— BEGIN Entries shown —
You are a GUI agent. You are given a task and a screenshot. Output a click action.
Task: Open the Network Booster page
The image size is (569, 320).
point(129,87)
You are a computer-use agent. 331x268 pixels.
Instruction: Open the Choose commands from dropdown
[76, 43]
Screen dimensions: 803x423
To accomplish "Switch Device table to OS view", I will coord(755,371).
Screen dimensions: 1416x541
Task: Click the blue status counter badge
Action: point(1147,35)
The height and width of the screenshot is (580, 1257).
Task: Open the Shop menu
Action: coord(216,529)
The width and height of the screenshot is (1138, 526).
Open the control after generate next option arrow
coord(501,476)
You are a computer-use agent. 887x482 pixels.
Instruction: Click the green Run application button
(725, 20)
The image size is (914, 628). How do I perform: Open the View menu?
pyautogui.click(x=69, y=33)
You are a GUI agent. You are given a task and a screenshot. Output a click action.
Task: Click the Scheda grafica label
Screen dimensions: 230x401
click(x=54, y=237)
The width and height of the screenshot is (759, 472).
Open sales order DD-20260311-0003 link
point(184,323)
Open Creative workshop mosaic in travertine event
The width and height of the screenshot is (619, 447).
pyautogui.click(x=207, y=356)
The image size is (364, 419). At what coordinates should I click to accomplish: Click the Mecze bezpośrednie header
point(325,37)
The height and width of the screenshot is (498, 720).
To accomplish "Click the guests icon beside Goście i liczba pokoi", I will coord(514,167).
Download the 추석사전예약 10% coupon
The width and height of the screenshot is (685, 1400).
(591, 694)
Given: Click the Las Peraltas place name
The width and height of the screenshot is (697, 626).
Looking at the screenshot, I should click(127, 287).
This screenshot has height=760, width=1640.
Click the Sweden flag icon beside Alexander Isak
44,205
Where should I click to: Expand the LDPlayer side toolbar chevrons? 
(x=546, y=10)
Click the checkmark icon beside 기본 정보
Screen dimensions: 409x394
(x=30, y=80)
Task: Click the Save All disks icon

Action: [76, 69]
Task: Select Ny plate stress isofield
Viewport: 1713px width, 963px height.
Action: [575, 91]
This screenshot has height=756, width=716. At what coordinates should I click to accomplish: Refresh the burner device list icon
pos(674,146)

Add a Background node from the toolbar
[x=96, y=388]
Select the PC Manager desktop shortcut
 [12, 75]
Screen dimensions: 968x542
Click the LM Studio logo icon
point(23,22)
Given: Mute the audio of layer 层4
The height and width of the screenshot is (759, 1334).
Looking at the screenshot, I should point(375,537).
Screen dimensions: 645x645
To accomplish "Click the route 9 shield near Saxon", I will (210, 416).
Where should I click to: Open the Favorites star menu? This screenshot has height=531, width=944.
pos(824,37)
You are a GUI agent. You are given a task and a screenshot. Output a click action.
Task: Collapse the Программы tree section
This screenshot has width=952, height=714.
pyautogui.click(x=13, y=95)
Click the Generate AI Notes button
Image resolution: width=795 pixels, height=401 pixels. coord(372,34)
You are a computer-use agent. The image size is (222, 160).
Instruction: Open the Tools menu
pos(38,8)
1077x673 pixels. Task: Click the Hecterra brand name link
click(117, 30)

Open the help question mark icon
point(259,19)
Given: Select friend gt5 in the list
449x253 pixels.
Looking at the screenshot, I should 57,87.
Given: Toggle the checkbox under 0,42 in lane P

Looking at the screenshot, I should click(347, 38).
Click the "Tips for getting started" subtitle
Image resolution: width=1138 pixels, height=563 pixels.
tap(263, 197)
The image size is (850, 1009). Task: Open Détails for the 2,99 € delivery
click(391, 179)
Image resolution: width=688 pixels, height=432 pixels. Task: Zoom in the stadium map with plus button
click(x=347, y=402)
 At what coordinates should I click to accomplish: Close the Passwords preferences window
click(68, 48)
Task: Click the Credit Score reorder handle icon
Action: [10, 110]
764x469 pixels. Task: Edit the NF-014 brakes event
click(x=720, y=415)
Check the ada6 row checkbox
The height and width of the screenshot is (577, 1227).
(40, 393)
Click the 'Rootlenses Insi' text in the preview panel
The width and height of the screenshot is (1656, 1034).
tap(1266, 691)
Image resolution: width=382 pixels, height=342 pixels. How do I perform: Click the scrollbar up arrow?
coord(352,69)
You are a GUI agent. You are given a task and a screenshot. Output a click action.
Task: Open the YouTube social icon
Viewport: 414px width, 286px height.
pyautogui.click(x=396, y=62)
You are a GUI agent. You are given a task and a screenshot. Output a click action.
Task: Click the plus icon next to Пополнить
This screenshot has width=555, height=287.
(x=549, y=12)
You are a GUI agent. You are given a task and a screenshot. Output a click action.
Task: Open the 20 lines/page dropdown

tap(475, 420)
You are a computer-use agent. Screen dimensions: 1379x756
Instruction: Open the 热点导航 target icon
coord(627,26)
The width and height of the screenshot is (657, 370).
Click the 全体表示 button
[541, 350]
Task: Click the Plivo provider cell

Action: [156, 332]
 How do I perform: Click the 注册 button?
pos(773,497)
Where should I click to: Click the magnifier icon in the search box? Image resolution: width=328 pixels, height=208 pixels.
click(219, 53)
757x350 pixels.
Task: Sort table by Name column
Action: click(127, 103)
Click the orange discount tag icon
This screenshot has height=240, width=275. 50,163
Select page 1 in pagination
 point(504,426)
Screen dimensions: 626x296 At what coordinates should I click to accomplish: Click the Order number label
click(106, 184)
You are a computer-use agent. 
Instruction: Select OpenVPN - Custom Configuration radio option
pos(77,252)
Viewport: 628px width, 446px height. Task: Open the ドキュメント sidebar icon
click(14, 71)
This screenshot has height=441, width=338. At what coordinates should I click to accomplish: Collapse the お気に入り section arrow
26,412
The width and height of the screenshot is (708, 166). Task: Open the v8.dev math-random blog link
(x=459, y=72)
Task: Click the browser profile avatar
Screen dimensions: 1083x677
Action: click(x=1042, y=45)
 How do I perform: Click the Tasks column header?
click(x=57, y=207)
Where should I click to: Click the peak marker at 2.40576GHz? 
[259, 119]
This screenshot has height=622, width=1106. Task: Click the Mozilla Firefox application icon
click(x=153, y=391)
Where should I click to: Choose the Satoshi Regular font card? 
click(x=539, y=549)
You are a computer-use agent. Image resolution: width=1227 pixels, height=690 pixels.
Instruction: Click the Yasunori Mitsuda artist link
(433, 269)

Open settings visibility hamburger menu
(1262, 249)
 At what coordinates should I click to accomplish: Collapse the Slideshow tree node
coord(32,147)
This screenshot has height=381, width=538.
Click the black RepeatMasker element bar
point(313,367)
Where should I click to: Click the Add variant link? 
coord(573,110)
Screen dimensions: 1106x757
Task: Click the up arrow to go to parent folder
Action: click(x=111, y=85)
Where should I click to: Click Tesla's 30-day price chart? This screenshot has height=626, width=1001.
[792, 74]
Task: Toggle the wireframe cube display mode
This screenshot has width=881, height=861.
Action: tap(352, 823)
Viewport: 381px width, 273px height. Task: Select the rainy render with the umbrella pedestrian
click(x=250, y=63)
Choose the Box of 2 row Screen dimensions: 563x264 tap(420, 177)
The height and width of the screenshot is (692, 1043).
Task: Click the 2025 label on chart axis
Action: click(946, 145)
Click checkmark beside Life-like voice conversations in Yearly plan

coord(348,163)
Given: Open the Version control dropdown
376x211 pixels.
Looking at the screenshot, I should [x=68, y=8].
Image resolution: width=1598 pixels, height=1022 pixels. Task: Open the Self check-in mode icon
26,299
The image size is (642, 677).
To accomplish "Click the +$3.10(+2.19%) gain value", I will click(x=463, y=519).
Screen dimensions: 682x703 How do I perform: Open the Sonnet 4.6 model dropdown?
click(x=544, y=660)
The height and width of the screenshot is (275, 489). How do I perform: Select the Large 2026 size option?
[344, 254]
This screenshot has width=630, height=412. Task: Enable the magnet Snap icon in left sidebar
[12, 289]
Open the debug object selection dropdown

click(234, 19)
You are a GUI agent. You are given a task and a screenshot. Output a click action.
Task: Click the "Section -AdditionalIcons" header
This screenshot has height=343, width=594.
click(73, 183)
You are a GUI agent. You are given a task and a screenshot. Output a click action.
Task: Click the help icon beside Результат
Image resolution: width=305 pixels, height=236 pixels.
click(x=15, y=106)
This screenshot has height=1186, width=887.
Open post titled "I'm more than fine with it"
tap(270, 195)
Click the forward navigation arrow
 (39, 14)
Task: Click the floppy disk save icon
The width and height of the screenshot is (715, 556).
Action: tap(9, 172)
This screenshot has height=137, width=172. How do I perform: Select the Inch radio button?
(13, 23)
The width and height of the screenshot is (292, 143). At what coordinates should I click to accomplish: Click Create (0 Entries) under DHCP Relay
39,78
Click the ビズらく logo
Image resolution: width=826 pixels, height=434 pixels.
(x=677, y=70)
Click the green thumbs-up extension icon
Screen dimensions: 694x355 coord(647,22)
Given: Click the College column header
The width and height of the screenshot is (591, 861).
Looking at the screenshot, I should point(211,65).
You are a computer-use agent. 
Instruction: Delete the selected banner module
— END Entries shown —
### Task
Rewrite the part that opens with the line containing "Screen dimensions: 682x703" and closes with the last of the rows, replacing "floppy disk" with "diskette" and leaving everything else unchanged.

### Exercise solution
Screen dimensions: 682x703 How do I perform: Open the Sonnet 4.6 model dropdown?
click(x=544, y=660)
The height and width of the screenshot is (275, 489). How do I perform: Select the Large 2026 size option?
[344, 254]
This screenshot has width=630, height=412. Task: Enable the magnet Snap icon in left sidebar
[12, 289]
Open the debug object selection dropdown

click(234, 19)
You are a GUI agent. You are given a task and a screenshot. Output a click action.
Task: Click the "Section -AdditionalIcons" header
This screenshot has height=343, width=594.
click(73, 183)
You are a GUI agent. You are given a task and a screenshot. Output a click action.
Task: Click the help icon beside Результат
Image resolution: width=305 pixels, height=236 pixels.
click(x=15, y=106)
This screenshot has height=1186, width=887.
Open post titled "I'm more than fine with it"
tap(270, 195)
Click the forward navigation arrow
 (39, 14)
Task: Click the diskette save icon
The width and height of the screenshot is (715, 556).
Action: tap(9, 172)
This screenshot has height=137, width=172. How do I perform: Select the Inch radio button?
(13, 23)
The width and height of the screenshot is (292, 143). At what coordinates should I click to accomplish: Click Create (0 Entries) under DHCP Relay
39,78
Click the ビズらく logo
Image resolution: width=826 pixels, height=434 pixels.
(x=677, y=70)
Click the green thumbs-up extension icon
Screen dimensions: 694x355 coord(647,22)
Given: Click the College column header
The width and height of the screenshot is (591, 861).
Looking at the screenshot, I should point(211,65).
You are a computer-use agent. 
Instruction: Delete the selected banner module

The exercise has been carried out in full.